Sapphire: The writing style of this novel is stream of consciousness. We're in Abdul's head, which allows us to see him evolve and build self-awareness. He progresses in isolation—he doesn't have real friends or community, like Precious did. And that loneliness gives him the time and energy to become a great artist.

O: Early on in the novel, Catholic priests at an orphanage abuse Abdul, and he in turn sexually assaults other children. What are you saying in these scenes?
Sapphire: Through Abdul's experience, we have an entrée into what social workers and child psychiatrists see every day: repetition of the abuse cycle. Unlike Precious, Abdul is not a completely sympathetic character. His story is not beautiful, and that was my intent—to take this novel further than I'd gone in Push.

O: What can we learn from Abdul?
Sapphire: His mother's death begins Abdul's downward spiral, but Precious gave him nine good years, and he never forgets that somebody, somewhere told him, "You're gonna be something." Right now there is a disproportionate number of African-American children in foster care. It's almost like a scene from Dickensian London. But Abdul, like a lot of foster kids, or children who have been on the streets, never totally succumbs to the evil around him. He's one black man who doesn't wind up behind bars, unemployed, or with a needle in his arm. So in that way he's very close to my heart—I love this boy.

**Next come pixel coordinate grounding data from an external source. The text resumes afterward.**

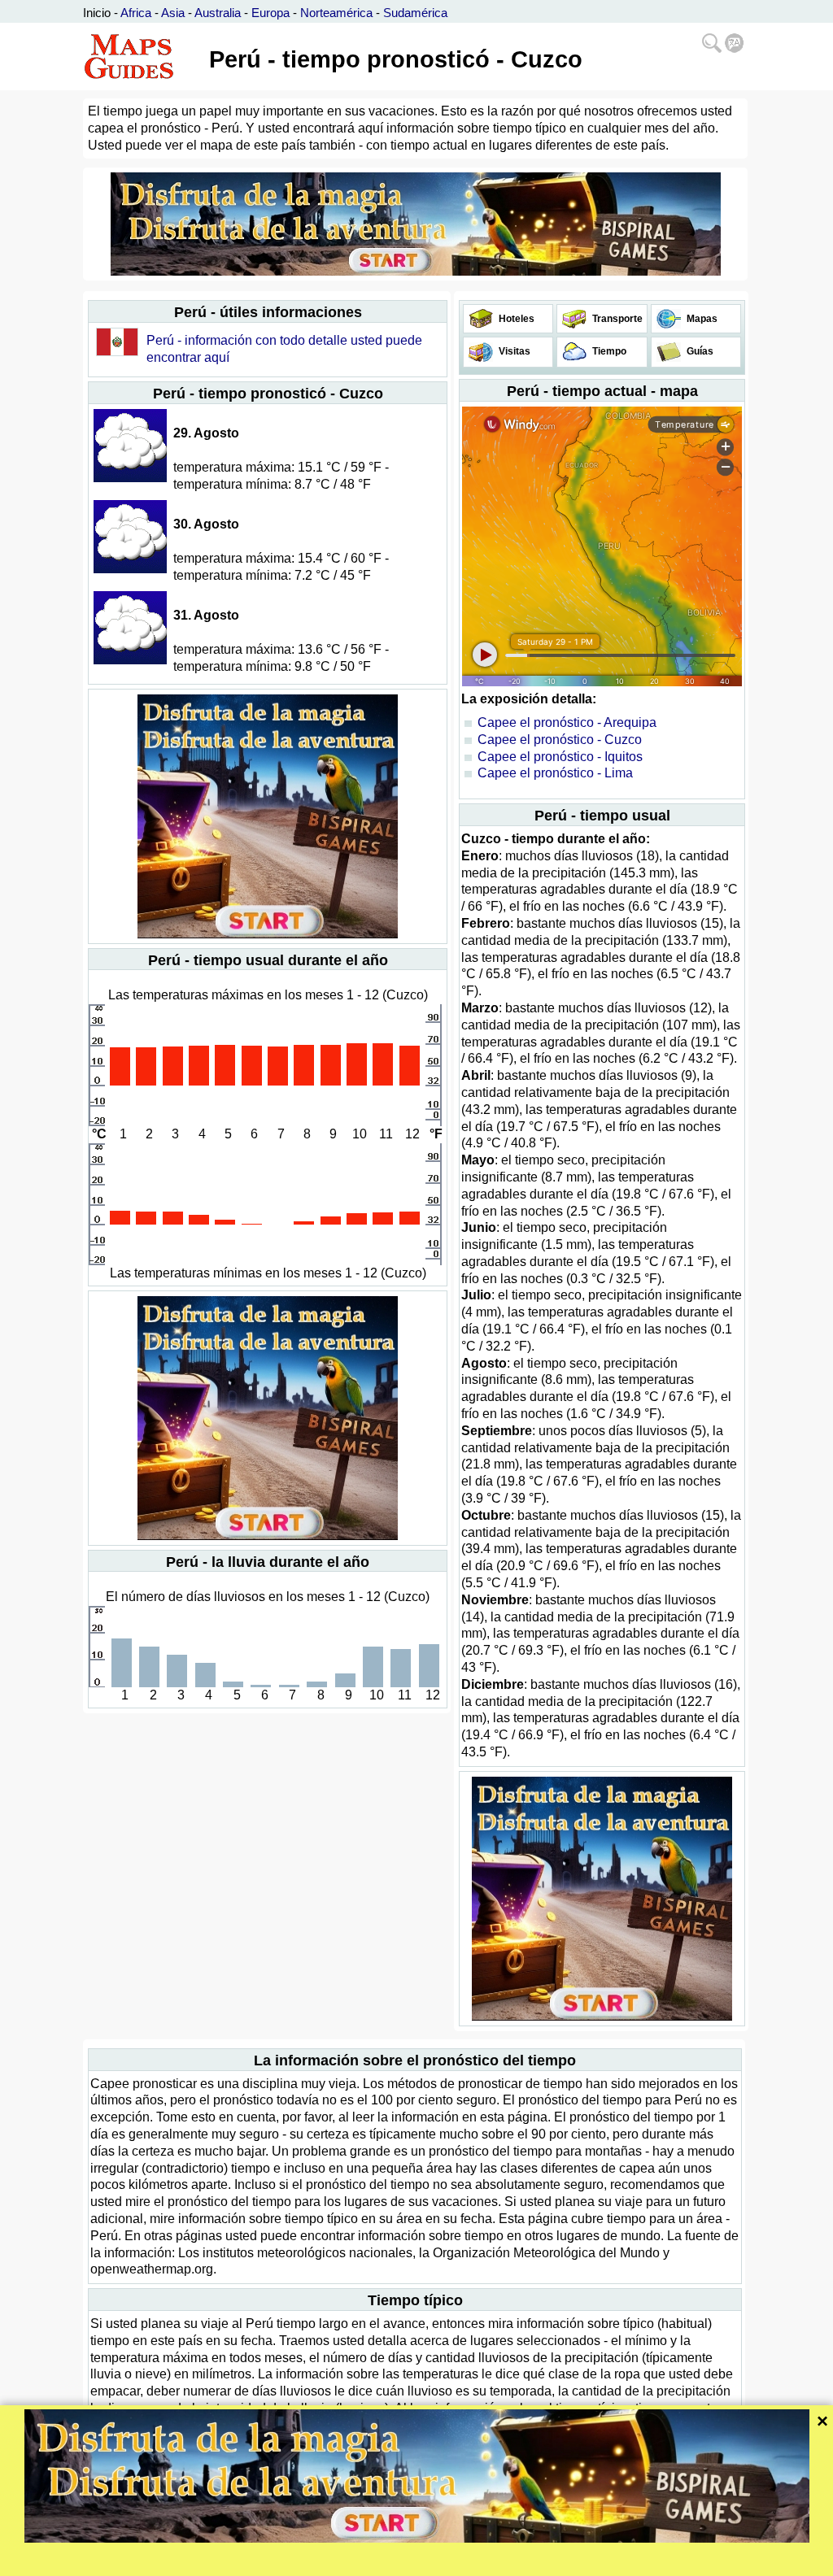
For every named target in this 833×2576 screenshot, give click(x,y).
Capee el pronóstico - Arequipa (567, 722)
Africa (135, 13)
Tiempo (608, 351)
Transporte (616, 318)
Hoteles (515, 318)
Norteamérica (336, 13)
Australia (217, 13)
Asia (173, 13)
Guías (698, 351)
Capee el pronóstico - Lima (555, 773)
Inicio (97, 13)
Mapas (700, 318)
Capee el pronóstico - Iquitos (560, 757)
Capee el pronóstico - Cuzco (560, 739)
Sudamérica (415, 13)
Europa (270, 13)
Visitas (513, 351)
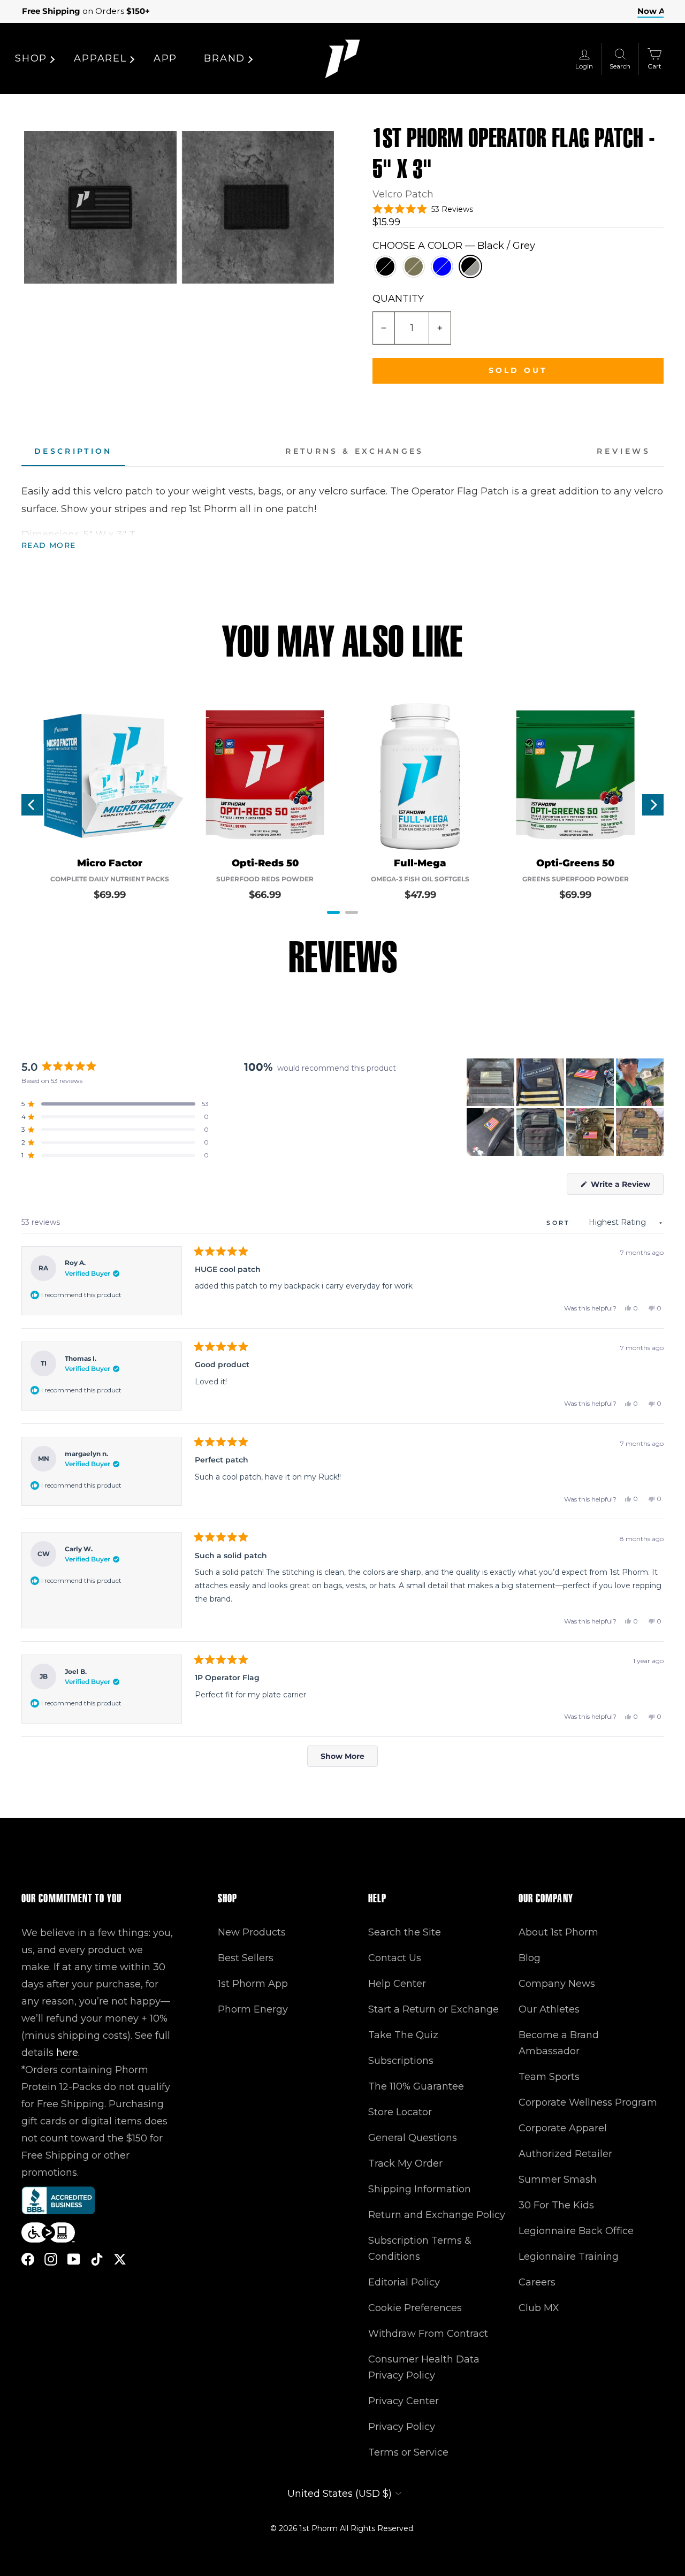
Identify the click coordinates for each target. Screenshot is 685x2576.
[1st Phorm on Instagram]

O: Do you hope to adapt The Kid for the big screen, and whom would you cast as Abdul?
Sapphire: I'd love to see my book come to life. I see it as a theater production with choreography. I can only imagine the possibilities if someone like choreographer Bill T. Jones or a wonderful African-American male director were to translate this book to the stage. And I'd want to be involved in the selection process: Whoever played Abdul would have to be tall and a great dancer, but most importantly, he'd radiate a magnetism and strength, a sense of survival, from inside. That's why I like the image on the cover of the book: It's not aggressive, but it's definitely saying, "I am to be reckoned with."